HAARP will transmit a continually chirping signal to asteroid 2010 XC15 at slightly above and below 9.6 megahertz (9.6 million times per second). The chirp will repeat at two-second intervals. Distance will be a challenge, Haynes said, because the asteroid will be twice as far from Earth as the moon is.
The University of Alaska Fairbanks operates HAARP under an agreement with the Air Force, which developed and owned HAARP but transferred the research instruments to UAF in August 2015.
The test on 2010 XC15 is yet another step toward the globally anticipated 2029 encounter with asteroid Apophis. It follows tests in January and October in which the moon was the target of a HAARP signal bounce.
Apophis was discovered in 2004 and will make its closest approach to Earth on April 13, 2029, when it comes within 20,000 miles. Geostationary satellites orbit Earth at about 23,000 miles. The asteroid, which NASA estimated to be about 1,100 feet across, was initially thought to pose a risk to Earth in 2068, but its orbit has since been better projected by researchers.
The test on 2010 XC15 and the 2029 Apophis encounter are of general interest to scientists who study near-Earth objects. But planetary defense is also a key research driver.
“The more time there is before a potential impact, the more options there are to try to deflect it,” Haynes said.
NASA says an automobile-sized asteroid hits Earth’s atmosphere about once a year, creating a fireball and burning up before reaching the surface.
About every 2,000 years a meteoroid the size of a football field hits Earth. Those can cause a lot of damage. And as for wiping out civilization, NASA says an object large enough to do that strikes the planet once every few million years.
NASA first successfully redirected an asteroid on Sept. 26, when its Double Asteroid Redirection Test mission, or DART, collided with Dimorphos. That asteroid is an orbiting moonlet of the larger Didymos asteroid.
The DART collision altered the moonlet’s orbit time by 32 minutes.
The Dec. 27 test could reveal great potential for the use of asteroid sensing by long wavelength radio signals. Approximately 80 known near-Earth asteroids passed between the moon and Earth in 2019, most of them small and discovered near closest approach.
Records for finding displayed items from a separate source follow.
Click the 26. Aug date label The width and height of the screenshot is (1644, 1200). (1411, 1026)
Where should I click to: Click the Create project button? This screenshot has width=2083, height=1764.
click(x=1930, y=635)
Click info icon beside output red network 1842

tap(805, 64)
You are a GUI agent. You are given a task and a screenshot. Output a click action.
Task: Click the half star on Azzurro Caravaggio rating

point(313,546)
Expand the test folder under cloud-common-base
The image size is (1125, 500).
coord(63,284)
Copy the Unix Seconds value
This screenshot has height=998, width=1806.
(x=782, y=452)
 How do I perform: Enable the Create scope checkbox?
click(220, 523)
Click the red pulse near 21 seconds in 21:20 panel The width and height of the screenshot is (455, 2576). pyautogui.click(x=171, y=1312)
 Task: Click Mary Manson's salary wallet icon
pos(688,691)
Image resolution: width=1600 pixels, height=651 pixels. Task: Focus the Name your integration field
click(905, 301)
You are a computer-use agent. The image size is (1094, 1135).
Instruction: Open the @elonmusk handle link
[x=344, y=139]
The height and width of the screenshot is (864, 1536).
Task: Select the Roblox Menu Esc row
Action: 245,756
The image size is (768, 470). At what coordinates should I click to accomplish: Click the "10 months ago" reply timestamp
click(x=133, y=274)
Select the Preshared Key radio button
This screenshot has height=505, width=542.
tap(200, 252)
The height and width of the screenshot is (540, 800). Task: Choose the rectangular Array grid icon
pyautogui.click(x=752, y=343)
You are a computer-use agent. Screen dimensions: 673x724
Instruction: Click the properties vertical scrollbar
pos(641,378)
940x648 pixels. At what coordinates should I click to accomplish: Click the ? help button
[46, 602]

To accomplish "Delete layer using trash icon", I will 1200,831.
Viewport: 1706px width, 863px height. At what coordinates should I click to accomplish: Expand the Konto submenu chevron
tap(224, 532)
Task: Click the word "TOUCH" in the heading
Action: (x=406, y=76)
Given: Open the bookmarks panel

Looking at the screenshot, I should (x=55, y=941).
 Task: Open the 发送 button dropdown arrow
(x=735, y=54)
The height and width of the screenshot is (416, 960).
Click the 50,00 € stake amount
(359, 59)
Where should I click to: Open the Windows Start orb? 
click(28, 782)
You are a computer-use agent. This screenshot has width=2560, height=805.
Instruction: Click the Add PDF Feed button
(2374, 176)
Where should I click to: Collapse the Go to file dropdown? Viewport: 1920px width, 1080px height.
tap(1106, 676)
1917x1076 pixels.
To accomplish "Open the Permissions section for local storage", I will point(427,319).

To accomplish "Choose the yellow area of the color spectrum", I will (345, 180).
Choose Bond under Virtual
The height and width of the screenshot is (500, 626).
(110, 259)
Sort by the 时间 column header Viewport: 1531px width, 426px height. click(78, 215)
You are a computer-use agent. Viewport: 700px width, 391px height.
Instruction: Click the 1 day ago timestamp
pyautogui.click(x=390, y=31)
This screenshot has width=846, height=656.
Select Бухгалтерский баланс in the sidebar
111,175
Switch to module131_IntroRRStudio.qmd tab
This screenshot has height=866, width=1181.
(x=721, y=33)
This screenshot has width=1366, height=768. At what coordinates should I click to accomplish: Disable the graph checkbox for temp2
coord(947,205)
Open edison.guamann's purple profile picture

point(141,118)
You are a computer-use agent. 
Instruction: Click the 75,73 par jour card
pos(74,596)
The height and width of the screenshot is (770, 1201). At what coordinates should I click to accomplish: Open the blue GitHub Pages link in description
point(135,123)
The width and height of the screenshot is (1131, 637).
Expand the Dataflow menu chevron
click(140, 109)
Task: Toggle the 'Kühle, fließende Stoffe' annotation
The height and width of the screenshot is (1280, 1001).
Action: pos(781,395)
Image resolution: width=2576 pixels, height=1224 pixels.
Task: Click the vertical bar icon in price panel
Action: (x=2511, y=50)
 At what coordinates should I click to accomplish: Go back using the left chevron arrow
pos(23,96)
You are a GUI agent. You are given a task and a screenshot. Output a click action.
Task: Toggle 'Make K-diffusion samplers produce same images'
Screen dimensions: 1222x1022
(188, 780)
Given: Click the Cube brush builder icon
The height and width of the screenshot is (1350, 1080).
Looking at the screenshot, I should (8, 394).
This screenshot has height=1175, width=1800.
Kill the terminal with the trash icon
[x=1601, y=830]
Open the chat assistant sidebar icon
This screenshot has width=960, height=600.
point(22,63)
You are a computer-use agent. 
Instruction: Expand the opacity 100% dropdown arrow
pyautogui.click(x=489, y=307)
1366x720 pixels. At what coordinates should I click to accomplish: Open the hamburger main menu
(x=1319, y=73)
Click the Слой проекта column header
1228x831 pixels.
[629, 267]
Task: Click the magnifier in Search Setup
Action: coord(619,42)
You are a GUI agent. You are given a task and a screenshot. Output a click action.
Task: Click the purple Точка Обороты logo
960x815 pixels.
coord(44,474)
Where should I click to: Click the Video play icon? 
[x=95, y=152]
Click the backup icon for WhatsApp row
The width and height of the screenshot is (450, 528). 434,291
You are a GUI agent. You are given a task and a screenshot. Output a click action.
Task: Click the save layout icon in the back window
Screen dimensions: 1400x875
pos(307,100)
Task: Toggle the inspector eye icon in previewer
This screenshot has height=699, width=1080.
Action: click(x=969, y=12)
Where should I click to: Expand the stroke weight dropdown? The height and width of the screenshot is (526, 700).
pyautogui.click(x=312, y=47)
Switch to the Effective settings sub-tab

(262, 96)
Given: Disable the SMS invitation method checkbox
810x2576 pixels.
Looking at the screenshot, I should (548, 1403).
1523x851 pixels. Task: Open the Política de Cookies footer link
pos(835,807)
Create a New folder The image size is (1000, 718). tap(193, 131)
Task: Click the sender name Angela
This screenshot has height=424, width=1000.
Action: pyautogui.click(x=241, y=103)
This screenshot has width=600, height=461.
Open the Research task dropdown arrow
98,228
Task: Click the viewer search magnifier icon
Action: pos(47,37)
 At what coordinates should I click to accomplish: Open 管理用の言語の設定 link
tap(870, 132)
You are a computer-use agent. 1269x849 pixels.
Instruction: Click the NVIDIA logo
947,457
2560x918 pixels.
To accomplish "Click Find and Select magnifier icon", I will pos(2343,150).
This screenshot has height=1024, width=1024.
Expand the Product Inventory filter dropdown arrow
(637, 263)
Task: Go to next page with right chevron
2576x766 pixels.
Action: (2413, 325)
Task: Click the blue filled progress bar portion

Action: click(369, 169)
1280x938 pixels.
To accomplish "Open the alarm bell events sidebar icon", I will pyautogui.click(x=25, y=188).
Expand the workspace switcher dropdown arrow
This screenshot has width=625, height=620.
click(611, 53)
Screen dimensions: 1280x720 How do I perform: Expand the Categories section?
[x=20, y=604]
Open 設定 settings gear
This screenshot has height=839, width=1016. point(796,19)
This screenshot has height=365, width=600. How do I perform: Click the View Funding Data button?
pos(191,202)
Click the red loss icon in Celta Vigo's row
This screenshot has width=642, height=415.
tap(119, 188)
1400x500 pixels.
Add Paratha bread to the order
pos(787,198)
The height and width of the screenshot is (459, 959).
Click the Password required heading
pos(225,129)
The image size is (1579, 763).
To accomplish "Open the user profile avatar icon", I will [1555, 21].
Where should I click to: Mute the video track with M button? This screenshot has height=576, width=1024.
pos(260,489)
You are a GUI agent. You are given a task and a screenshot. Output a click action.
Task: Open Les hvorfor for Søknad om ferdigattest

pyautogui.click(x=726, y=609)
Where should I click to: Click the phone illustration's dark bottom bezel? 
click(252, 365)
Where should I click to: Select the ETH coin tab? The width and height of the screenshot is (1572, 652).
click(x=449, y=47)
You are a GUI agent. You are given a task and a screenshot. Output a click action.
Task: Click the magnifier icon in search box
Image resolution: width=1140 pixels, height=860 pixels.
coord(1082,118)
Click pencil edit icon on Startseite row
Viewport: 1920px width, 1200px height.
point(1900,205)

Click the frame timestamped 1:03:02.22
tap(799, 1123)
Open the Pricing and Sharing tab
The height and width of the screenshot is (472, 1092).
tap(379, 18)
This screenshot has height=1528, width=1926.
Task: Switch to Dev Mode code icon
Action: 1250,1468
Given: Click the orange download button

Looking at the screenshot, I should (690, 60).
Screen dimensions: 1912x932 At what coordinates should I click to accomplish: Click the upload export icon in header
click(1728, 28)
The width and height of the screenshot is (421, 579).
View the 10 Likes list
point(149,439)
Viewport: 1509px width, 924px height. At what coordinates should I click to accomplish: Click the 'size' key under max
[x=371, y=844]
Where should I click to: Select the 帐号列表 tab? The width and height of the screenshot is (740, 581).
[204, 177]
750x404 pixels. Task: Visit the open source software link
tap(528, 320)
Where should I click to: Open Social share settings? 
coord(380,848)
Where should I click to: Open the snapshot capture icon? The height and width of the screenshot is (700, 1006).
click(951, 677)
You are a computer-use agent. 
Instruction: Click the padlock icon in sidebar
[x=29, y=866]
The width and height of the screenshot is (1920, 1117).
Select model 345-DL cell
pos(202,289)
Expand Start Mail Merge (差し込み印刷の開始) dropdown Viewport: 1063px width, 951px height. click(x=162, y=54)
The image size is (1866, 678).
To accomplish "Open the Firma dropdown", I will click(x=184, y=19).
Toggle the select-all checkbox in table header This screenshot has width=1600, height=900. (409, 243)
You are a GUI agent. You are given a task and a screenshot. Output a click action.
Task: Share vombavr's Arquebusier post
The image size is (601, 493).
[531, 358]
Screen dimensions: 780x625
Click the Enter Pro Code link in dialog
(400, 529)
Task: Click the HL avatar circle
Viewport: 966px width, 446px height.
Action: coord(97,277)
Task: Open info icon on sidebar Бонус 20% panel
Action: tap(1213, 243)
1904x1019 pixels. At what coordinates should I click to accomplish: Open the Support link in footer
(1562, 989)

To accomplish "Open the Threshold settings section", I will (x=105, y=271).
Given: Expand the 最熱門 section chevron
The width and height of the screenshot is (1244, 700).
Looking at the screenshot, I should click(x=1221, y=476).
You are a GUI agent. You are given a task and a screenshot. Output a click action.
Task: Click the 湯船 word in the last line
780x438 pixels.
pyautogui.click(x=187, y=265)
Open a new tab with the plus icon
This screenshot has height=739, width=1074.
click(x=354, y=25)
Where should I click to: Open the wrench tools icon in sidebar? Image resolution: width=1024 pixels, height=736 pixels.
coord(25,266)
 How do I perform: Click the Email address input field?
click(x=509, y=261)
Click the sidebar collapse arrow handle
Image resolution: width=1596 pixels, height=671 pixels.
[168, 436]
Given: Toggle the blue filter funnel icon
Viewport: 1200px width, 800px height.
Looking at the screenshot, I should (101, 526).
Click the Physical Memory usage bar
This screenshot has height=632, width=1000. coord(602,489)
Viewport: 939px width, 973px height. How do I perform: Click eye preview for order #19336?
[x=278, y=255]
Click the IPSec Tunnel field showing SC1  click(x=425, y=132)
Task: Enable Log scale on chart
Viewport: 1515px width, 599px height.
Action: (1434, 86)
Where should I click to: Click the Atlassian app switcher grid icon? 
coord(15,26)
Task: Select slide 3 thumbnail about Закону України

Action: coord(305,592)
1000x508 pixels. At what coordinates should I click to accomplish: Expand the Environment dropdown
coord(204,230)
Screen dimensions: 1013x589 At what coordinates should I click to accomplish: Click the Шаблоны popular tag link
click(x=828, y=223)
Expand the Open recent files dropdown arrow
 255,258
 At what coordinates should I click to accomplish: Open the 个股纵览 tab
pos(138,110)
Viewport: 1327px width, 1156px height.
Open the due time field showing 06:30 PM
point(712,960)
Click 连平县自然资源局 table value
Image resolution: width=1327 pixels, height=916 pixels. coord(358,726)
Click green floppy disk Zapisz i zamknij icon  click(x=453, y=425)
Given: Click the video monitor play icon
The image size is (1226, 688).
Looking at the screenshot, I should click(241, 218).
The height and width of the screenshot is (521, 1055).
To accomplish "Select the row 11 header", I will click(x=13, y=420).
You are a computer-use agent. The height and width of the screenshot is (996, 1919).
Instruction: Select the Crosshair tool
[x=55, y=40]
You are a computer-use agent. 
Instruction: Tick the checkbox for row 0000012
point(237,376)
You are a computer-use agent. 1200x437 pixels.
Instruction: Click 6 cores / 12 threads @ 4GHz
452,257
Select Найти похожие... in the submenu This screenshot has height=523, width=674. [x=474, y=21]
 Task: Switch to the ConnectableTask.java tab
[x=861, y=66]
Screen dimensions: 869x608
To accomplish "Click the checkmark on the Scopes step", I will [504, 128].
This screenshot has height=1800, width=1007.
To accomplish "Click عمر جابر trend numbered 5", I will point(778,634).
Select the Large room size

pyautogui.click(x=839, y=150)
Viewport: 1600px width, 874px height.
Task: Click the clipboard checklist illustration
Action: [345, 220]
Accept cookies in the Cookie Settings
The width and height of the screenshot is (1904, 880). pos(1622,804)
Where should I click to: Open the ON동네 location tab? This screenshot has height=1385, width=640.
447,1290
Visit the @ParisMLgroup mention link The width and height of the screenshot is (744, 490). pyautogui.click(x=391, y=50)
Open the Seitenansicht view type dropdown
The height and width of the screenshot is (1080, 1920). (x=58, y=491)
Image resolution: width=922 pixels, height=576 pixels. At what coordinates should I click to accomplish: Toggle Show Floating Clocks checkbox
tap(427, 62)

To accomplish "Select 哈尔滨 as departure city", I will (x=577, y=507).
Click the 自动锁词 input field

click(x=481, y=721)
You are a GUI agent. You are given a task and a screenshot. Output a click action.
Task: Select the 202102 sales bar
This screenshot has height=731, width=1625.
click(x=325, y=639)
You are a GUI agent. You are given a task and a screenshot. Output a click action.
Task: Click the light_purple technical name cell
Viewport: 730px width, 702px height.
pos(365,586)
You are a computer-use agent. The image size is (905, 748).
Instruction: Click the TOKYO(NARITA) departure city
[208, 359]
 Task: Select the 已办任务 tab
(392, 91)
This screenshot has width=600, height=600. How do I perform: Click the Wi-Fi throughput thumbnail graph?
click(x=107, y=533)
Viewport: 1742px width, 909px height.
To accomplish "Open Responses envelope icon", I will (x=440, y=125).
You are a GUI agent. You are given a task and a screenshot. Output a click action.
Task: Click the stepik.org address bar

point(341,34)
“If we can get the ground-based systems up and running, then that will give us a lot of chances to try to do interior sensing of these objects,” Haynes said.
The National Science Foundation is funding the work through its award to the Geophysical Institute for establishing the Subauroral Geophysical Observatory for Space Physics and Radio Science in Gakona
“HAARP is excited to partner with NASA and JPL to advance our knowledge of near-Earth objects,” said Jessica Matthews, HAARP’s program manager.